This is an evening of two pieces, conceived and performed by the collaborative team of artists known as Banana, Bag, and Bodice. Their show was a hit at the Brick Theatre in Williamsburg, and was extended for more performances at the Ontological. This show does weird -college-avant guard-stuff better than any group I’ve seen, well, since leaving college. They make no apologies for what they are; raw, gritty, obtuse, uncomfortable, silly, and serious all at once. I can’t think of enough adjectives to describe this show.
The first piece I realized I had already seen in the Gawk Festival, a full year and a half ago. The play, entitled “The Young War,” has changed a lot since then, but is essentially the same piece with the same intent. They sharpened it up and made it clearer. There are four panelists, conservatively dressed, clipboards in hand, pens sharpened, alert and calm. Then there is the sound designer running the panel who hops in and out of the action. The panel is simply a platform for which a collection of ideas is presented to the audience on a grand scale. The theme is relationships, specifically, abusive relationships. They use comedy, drama, music, poetry, dance, body movement, stage combat, prop humor, and bananas to express these themes. They explore love, obsession, sex, jealousy, rage, and eventually, death. In one relationship, it is the literal death of a lover (psycho-killer) style and in the other, the sad, slow death of love, as in, the loss of passion over the course of time. These themes are basic and known to us all, and are expressed in one of the strangest ways I’ve seen.

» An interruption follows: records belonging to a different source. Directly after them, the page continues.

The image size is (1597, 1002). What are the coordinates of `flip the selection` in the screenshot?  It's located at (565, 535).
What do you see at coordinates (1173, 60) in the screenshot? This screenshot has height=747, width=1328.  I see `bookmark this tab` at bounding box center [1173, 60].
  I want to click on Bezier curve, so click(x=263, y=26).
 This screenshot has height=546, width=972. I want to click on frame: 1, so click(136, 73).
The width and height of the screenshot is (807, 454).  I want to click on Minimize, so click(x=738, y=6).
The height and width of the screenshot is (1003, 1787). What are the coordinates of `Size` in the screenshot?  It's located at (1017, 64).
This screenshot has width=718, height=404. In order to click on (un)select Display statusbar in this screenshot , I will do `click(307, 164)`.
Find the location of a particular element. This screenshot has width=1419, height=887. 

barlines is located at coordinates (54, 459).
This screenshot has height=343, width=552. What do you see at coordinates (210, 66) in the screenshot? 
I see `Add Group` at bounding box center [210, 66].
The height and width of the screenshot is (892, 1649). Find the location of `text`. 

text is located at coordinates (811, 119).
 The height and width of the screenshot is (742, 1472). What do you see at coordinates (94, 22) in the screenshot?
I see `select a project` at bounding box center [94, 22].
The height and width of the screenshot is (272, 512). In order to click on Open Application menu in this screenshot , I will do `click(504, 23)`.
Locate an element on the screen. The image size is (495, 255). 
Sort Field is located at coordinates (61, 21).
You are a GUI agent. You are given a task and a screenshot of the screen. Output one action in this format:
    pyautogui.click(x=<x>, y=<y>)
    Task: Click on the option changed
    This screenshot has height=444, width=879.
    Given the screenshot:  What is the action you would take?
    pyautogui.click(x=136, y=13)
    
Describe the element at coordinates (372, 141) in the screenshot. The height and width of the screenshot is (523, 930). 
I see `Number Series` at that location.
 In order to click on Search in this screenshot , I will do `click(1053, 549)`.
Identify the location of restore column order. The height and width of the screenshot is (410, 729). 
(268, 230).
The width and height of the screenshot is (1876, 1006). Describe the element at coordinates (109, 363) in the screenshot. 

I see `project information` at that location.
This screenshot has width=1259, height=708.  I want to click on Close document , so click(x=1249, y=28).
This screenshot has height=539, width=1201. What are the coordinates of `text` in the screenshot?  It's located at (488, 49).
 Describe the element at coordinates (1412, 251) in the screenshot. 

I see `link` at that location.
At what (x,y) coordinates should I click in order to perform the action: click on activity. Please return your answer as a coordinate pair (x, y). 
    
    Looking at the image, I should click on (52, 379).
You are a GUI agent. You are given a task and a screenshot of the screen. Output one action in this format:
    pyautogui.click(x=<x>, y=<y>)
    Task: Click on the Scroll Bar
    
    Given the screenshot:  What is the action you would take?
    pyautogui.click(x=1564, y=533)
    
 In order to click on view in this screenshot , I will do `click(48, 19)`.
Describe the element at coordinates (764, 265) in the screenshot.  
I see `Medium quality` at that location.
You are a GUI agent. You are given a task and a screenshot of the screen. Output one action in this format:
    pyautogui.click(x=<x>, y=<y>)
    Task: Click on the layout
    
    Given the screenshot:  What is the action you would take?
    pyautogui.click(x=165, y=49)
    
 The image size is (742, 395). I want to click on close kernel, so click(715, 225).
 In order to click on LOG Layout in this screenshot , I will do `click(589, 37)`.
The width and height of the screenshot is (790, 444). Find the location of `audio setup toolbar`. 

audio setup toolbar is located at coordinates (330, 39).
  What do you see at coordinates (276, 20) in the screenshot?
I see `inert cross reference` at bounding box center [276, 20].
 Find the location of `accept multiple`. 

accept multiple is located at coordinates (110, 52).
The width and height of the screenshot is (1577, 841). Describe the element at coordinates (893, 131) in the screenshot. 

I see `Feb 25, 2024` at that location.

The second piece entitled “Sandwich” is a much lighter jaunt through a grotesque, nightmarish world of giant cats that murder and cannibalize their bunny friends, boys who think they are chickens, and German people cooking bacon. I’m not entirely sure what the central focus of this piece is, but honestly, it was a musical with fun songs and sing-along moments, so I was happy! At first I thought it was a comment of vegatarianism. The cat is sad when they cook her friend the Pig, but then she cuts open a pregnant bunny and eats her young (all done with fluffy cute puppets). Then I thought it was a clear-cut betrayal tale (Cat betrays Bunny, who thought she had found true love with the Cat.) Then there was some wierd stuff with a Chicken Little Boy with an anal fixation. Then a girl kills a butterfly and is yelled at by man who asks her why she did it, she says, because it was small, and he turns into a giant smashy armadillo, who then is attacked by blue alien (whom he promises a sandwich to), and the show ends up with the kitty still being sad her friend the Pig is dead, and the German owners continue to eat their bacon, but they tell the Cat that it is not bacon, but a Rock sandwich.
I think possibly what they are trying to say is that it is sad to eat animals, but we are bigger than them, and we have to eat something, or else we will all starve. So kitties will go on being sad.
Then I thought about the institution of the nuclear family within the confines of the show; mom and dad, chicken son and cat daughter. And I really can’t figure out how that fit in. But I know it existed there for a reason.
But honestly it was so much fun and the language was so excellent and gorgeous and the performances were so ravishing, I didn’t mind that I didn’t quite figure everything out as a literal absolute. I don’t think there are any literal absolutes in their universe. Everything is maleable and strange and symbolic. Really more performance art than theatre, I highly recommend this show. I hope they get lots of funding and continue to make this kind of edgy “downtown” inspired work for some time to come.
Also my friend and colleague Sarah Engelke dressed like an evil goat and played the piano in the musical bits. Nice work!